### ASSIGNMENT
An exact copy is needed of the lines from the one that contains "Instruction: Launch Chrome from the taskbar" through the final line of the data below, with pictures left out.

### ENTRIES SUPPLIED
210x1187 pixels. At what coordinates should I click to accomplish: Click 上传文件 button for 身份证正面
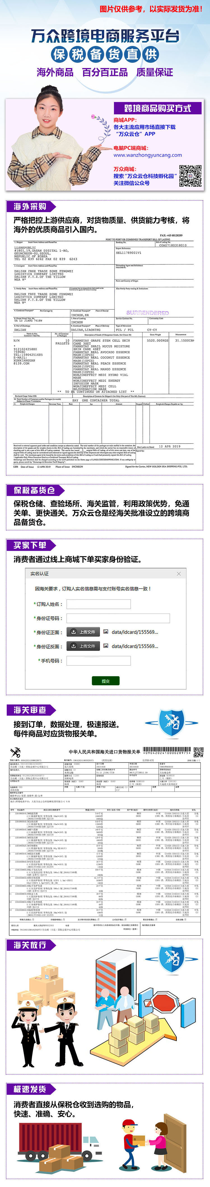tap(83, 632)
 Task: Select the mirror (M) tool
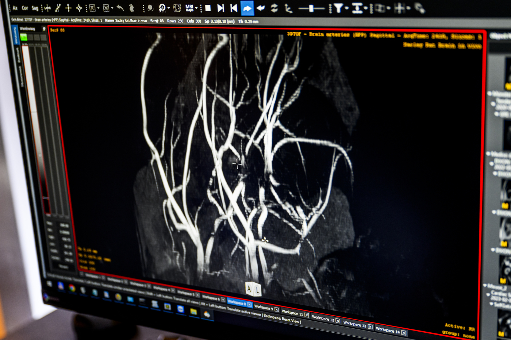(x=106, y=8)
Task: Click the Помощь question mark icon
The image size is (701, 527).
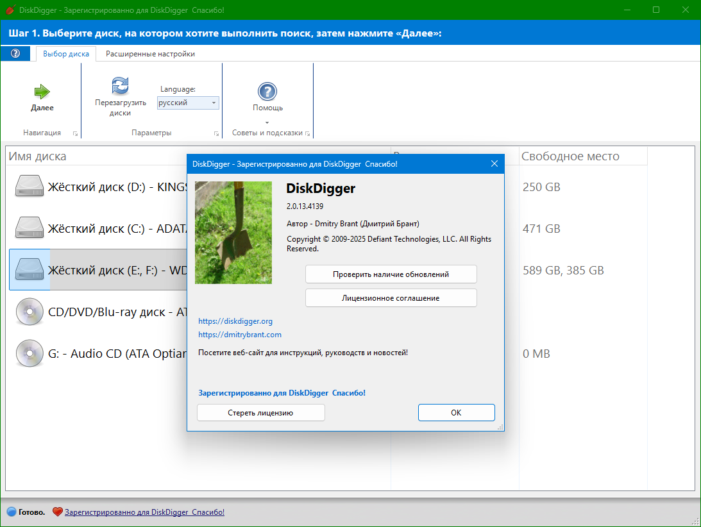Action: point(267,91)
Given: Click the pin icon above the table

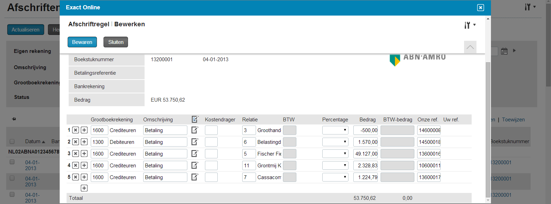Looking at the screenshot, I should pos(14,119).
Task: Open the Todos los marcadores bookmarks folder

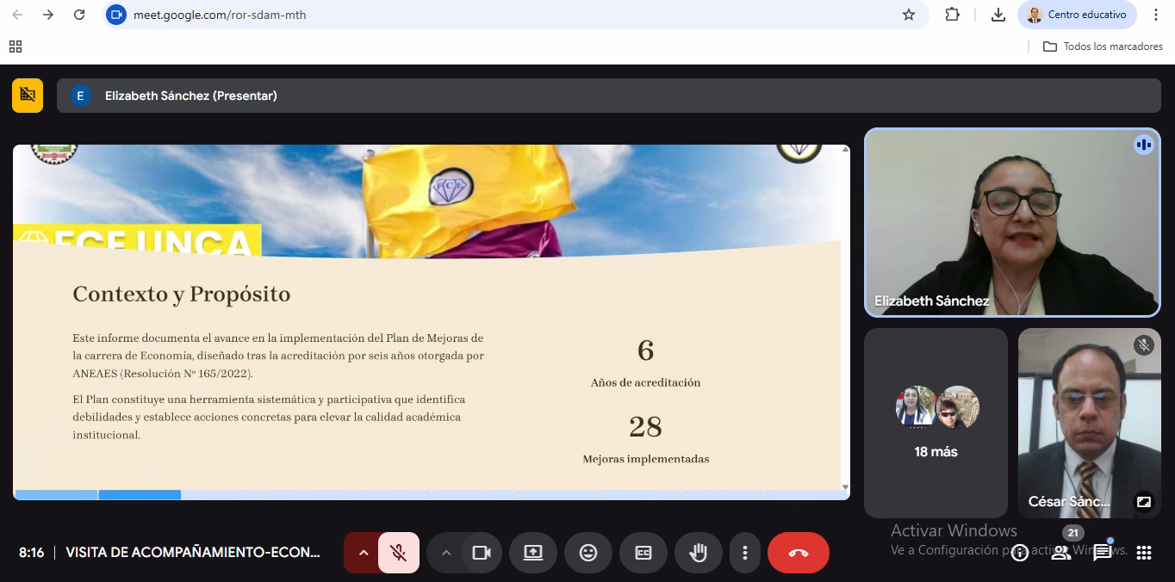Action: [x=1103, y=46]
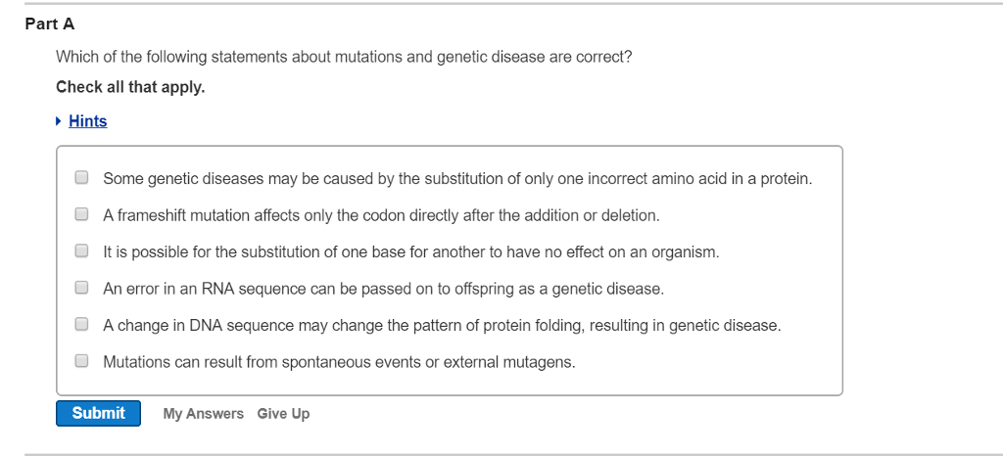Click the Give Up link
Screen dimensions: 1003x456
[283, 414]
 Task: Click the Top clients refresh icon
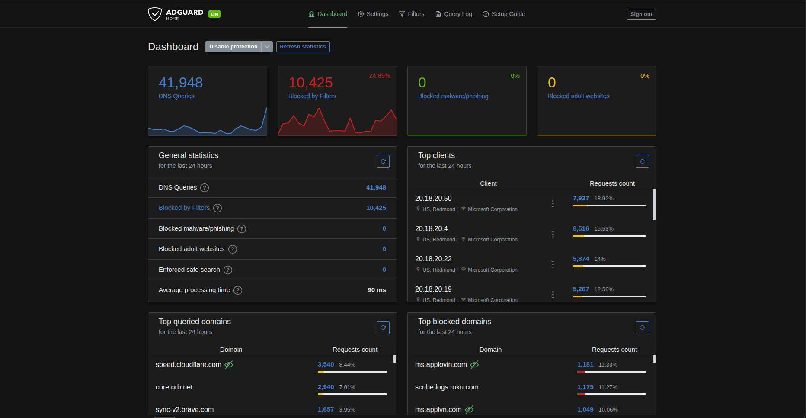642,161
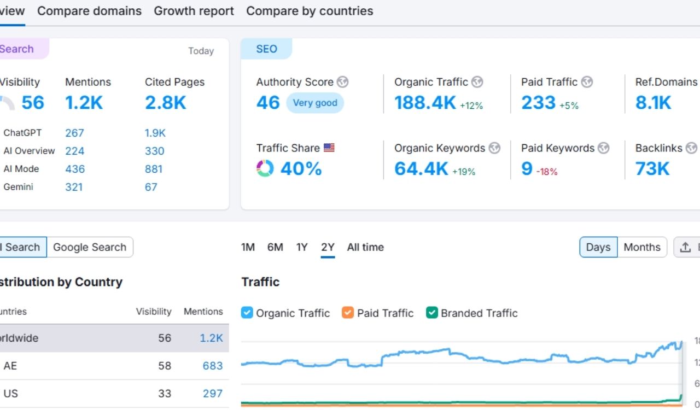The height and width of the screenshot is (410, 700).
Task: Click the Traffic Share donut chart icon
Action: click(x=265, y=168)
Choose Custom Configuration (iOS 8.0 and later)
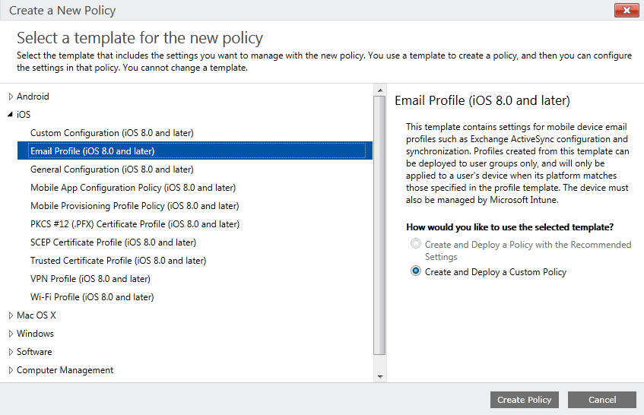The width and height of the screenshot is (644, 415). click(x=112, y=133)
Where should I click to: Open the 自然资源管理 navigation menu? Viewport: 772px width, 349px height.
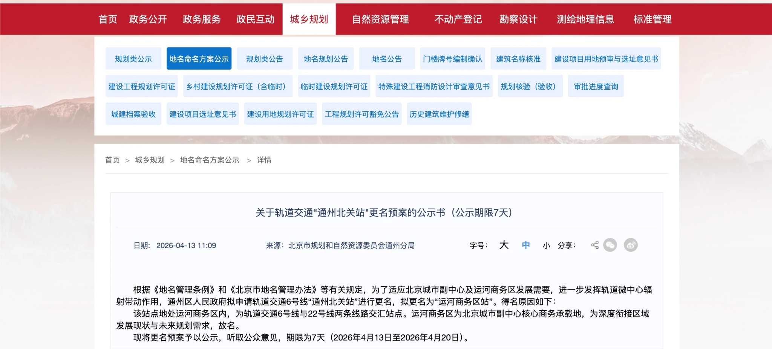click(x=380, y=19)
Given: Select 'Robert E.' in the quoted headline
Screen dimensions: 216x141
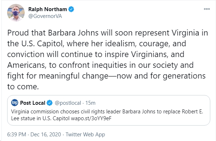Looking at the screenshot, I should tap(192, 112).
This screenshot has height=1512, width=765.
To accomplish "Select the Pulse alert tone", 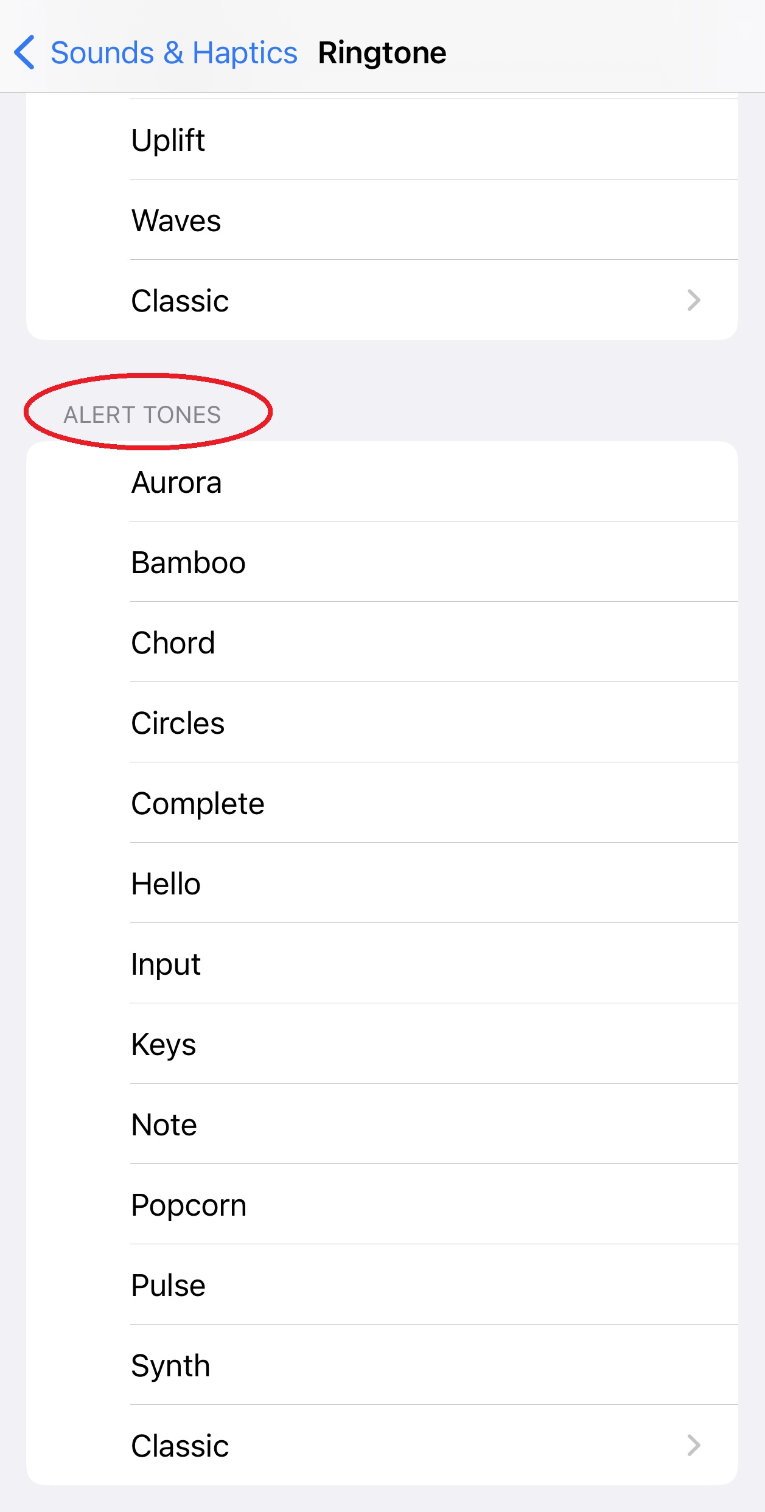I will pyautogui.click(x=382, y=1284).
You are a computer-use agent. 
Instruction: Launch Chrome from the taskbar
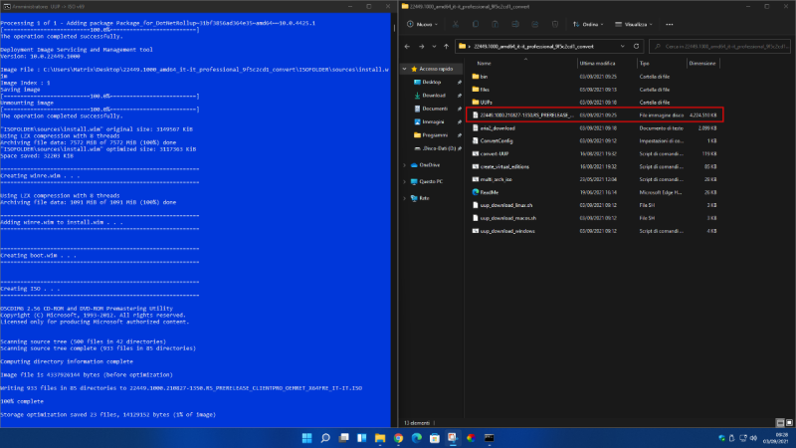398,437
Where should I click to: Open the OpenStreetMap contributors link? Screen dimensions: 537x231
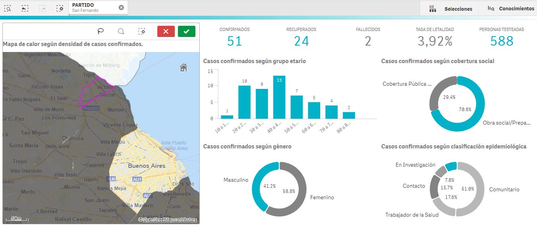[x=169, y=219]
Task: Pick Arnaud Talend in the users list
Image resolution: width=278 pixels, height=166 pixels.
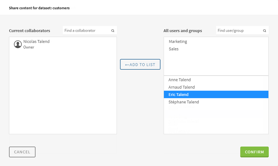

### RESPONSE TO THIS EXERCISE
Instruction: Launch Chrome from the taskbar
398,437
Where should I click to: Open the OpenStreetMap contributors link? Screen dimensions: 537x231
[x=169, y=219]
Task: Pick Arnaud Talend in the users list
Image resolution: width=278 pixels, height=166 pixels.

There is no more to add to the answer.